In this issue, we’ll enumerate some of the immediate challenges faced by Ms Wong and her cabinet colleagues.
The Pacific Islands Forum Secretariat is in a shambles right now, in no small part because of Australia’s call for a vote during the selection of its most recent Secretary General, rather than enduring more painstaking but traditional method of consensus-building our leaders learned in the village meeting house.
The voting split the membership, and the Micronesian contingent still have not reconciled themselves completely.
There is little Australia can do to fix that. But they can offer unconditional support to the body itself, and for the idea it embodies. They can formally uphold the Boe Declaration, which lists climate change as the single greatest security threat faced by the Pacific islands region, by re-basing (sorry) their security stance on this premise.
They can fund and support the Blue Pacific strategy. They can fund the Secretariat’s climate indemnity scheme. They can show our reluctant leaders that the PIF is worth being part of.

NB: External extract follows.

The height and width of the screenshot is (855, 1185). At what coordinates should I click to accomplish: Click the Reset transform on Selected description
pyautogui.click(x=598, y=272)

More importantly, they can promote our voices in Washington and at the UN. Our plight on the world stage resembles the challenges women have faced since… forever. Ignored, subverted, explained to, denied agency over our own body politic. We don’t need people to speak for us. We need people to listen when we speak for ourselves.

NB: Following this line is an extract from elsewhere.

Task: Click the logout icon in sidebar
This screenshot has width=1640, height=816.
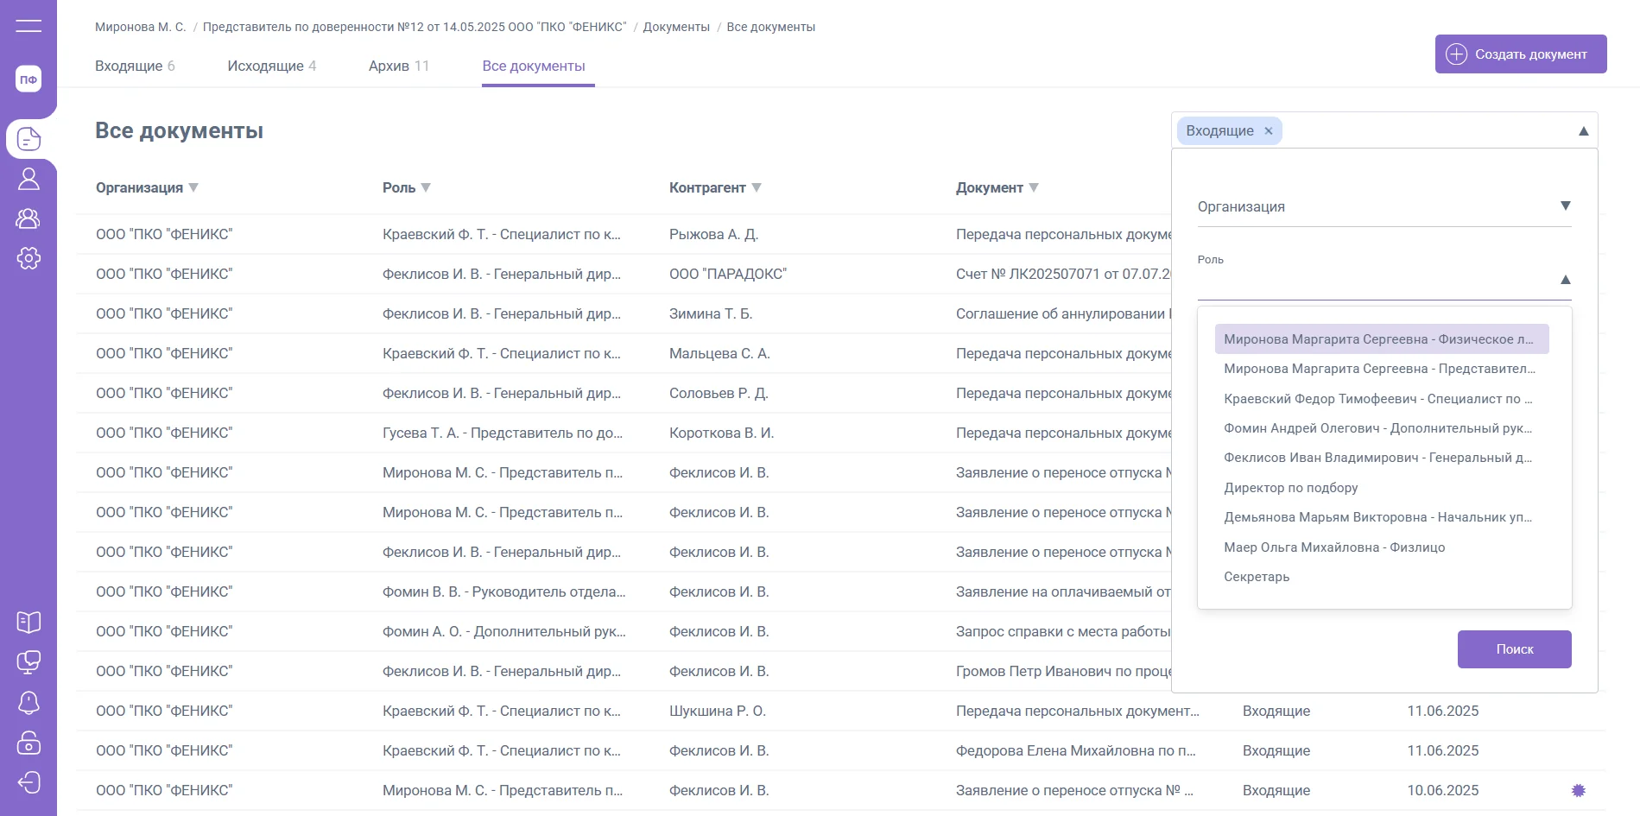Action: (28, 783)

Endorsement and sponsorship for voices like those of our esteemed
Pacific Elders would go a long way to achieving that.
Even more ambitiously: Is a Pacific COP possible? I’d be pleasantly surprised if this Labor government proved willing to spend the time and effort reaching a landmark such as this. The time and resources required would be immense, and would compete with dozens of looming challenges in the foreign relations/defence space.
Despite the massive victory it could bring, the opportunity costs are immense. If a COP were achieved, it would build a legacy that could be relied on for years to come, but as we’ve stated before, all this would have to be achieved with a lethargic, hidebound DFAT bureaucracy.
It’s sadly much easier to imagine Australia lurching from crisis to crisis, as it has for decades.
In terms of bilateral relations, the stakes are even higher. It is clear now that China intends to build on its perceived momentum in the Pacific, and to test Labor’s mettle from the very start.
Wang Yi’s tour of four (or five?) Pacific island nations is only days away. His diplomats have been working hard to replicate the success they achieved with Solomon Islands PM Manasseh Sogavare, who signed an unprecedented security agreement that would allow personnel to be stationed in-country and ships to visit and re-victual.
It doesn’t appear that Wang will get what he wants. The pressure is on in Kiribati, but the government there has paid a hefty political price for its whole-throated support of China. Since 2020, it’s been feeling much more phlegmatic than it was in the past.
Good thing, too. A Chinese base in Kiribati is one that even I worry about. Having AA/AD capabilities just a hop, skip and a jump from Honolulu would force a fundamental re-evaluation of the US Navy’s Pacific stance.
I’ve pooh-poohed talk of bases in Vanuatu and Solomon Islands in the past. I worry about Kiribati.
Vanuatu, at least, has managed to keep dancing on the head of an increasingly pointy pin. Resisting pressure at the highest level to include an overt security component in Wang Yi’s gift bag, it has instead signed on to a
massive upgrade for its Luganville airport, which will allow wide-body aircraft to fly there directly from Asia.
The island of Espiritu Santo has some of the most beautiful beaches in the world. An upgrade to its international airport is part of Vanuatu’s 2018 tourism development strategy.